Can US stocks in 2018 repeat the huge gains of 2017?
NEW YORK – After a banner year for US stocks, that saw the Dow hitting repeated records, Wall Street strategists predicted 2018 would see more moderate gains and increased volatility as markets retreated in the final session of 2017 on Friday.
A late sell-off pushed the market into the red amid declines in Apple, Amazon and some other high-flyers, but the decline didn’t put much of a dent in a year of records and soaring valuations.
Analysts expect many of the positive conditions that boosted equities in 2017 to persist in 2018, including robust earnings growth thanks in part to US tax cut signed into law by President Donald Trump and solid conditions in many overseas economies. However, on the downside, they see little chance of a repeat of the extraordinarily low volatility seen in 2017, which led to exceptionally few pullbacks in US stocks.
“2018 should be a good year, but not a great year and it might require a little intestinal fortitude,” said Sam Stovall, chief investment strategist at CFRA Research. “We will get more volatility for less return.” And Matthew Miskin, market strategist at John Hancock Investments, said, “We see more modest returns in 2018 because it’s already priced in.”
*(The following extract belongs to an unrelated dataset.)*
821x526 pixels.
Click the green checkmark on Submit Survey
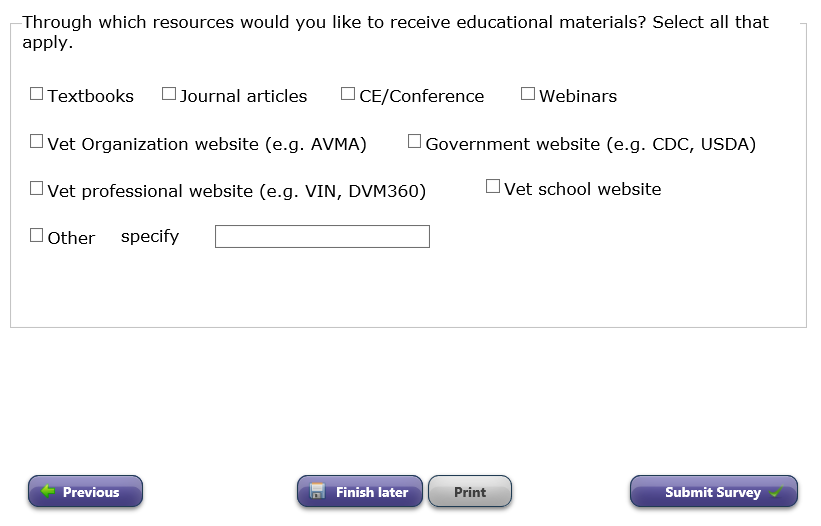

“Investors will want to prepare for greater volatility.” The Dow Jones Industrial Average jumped 25 percent in the year, ending Friday’s sesson at 24,719.22 after scoring 71 new records, the most since the index’ creation in 1896. The S&P 500 rose 19.4 percent to close 2017 at 2,673.61, while the tech-rich Nasdaq Composite Index surged 28.2 percent to 6,903.39, after briefly crossing 7,000 for the first time earlier in December.
Other leading bourses also enjoyed rich gains, including in Europe and especially Asia, where Hong Kong jumped more than a third and Tokyo pushed nearly 20 percent higher, propelled by strengthening economic conditions in Asia and positive momentum from US markets.
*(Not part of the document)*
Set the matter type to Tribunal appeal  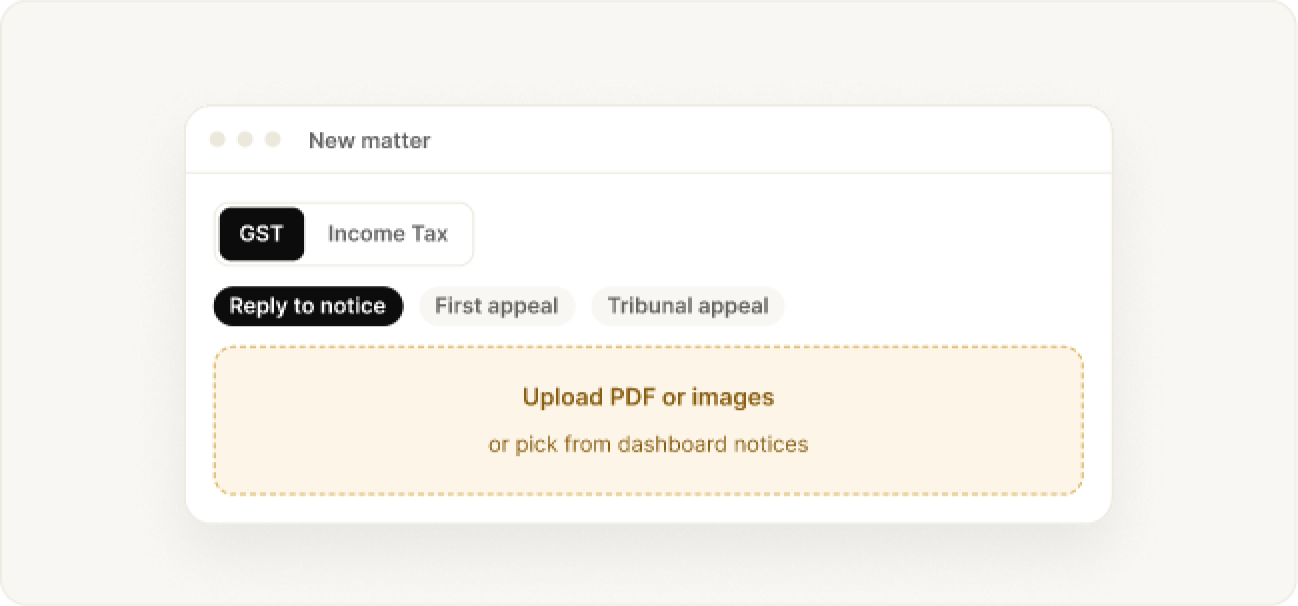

Wall Street’s performance marks the latest sign of gathering strength in the world’s biggest economy after the 2008 financial crisis pushed the country into the “Great Recession.” US unemployment hit a 17-year low in November and other key data points on retail sales and gross domestic product have also improved.
The “bull market” — defined as the period in which stocks have avoided a 20 percent drop — has now lasted 106 months. That’s the second longest in history, said Howard Silverblatt, senior index analyst at S&P Dow Jones Indices.
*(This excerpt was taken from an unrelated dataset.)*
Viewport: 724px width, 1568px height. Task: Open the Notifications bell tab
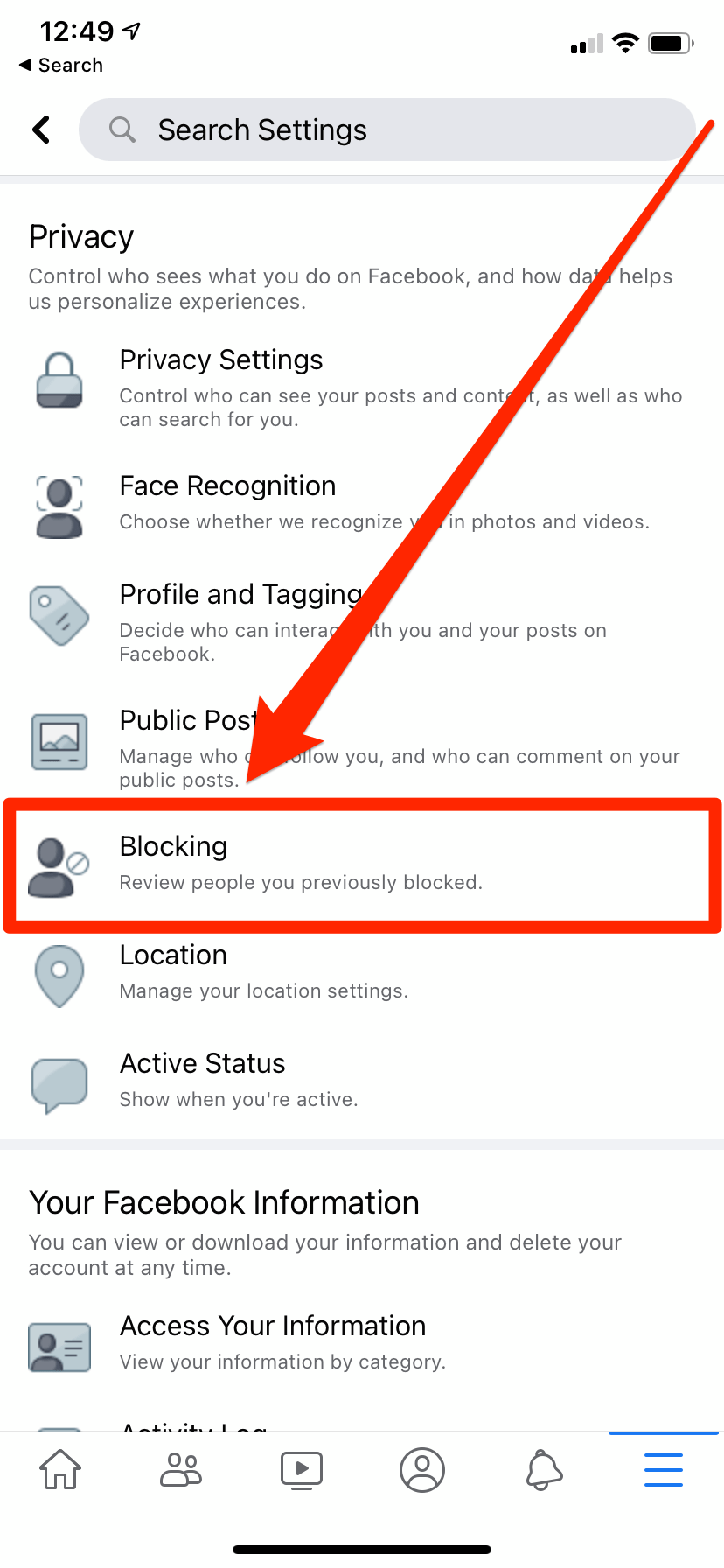[543, 1470]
The bull market “now appears to be a vintage wine, with the question being should we pop-the-cork or will income tax recork the bottle for a new life?” Silverblatt said in a note earlier this month.
Trump’s tax cut has indeed lifted optimism about corporate earnings, prompting many analysts to boost their forecasts for business profits and US growth. Wells Fargo Advisors this week predicted the tax bill could extend the US economic growth cycle “by a couple of years more,” propelling some sectors, such as industrials.
Concerns include a possible hastening of Federal Reserve interest rate increases if inflation, which has been modest, accelerates amid higher growth in the wake of the tax cuts.
“Inflation is kind of the one lingering doubt out there,” said Shawn Cruz, senior specialist in trading at TD Ameritrade, who expects comment from new Fed chief Jerome Powell and other new additions to the policy-setting Federal Open Market Committee to be scrutinized closely by markets.
Other worries cited by analysts include a worsening of economic conditions in China and North Korean nuclear aggression.
Concerns about a trade war have moderated somewhat compared with Trump’s initial emergence and harsh talk of “America first” policy. But analysts said negotiations to recraft the North American Free Trade Agreement and ongoing frictions between Beijing and Washington must be monitored. The gains of the last year mean many investors will adjust their portfolios. Cruz expects most investors to stay in stocks, but to reallocate some funds from market leaders like technology to underperforming sectors, such as energy.
US oil prices closed the year above $60 a barrel for the first time in two and a half years, the latest increase that could attract more cash to petroleum-linked stocks.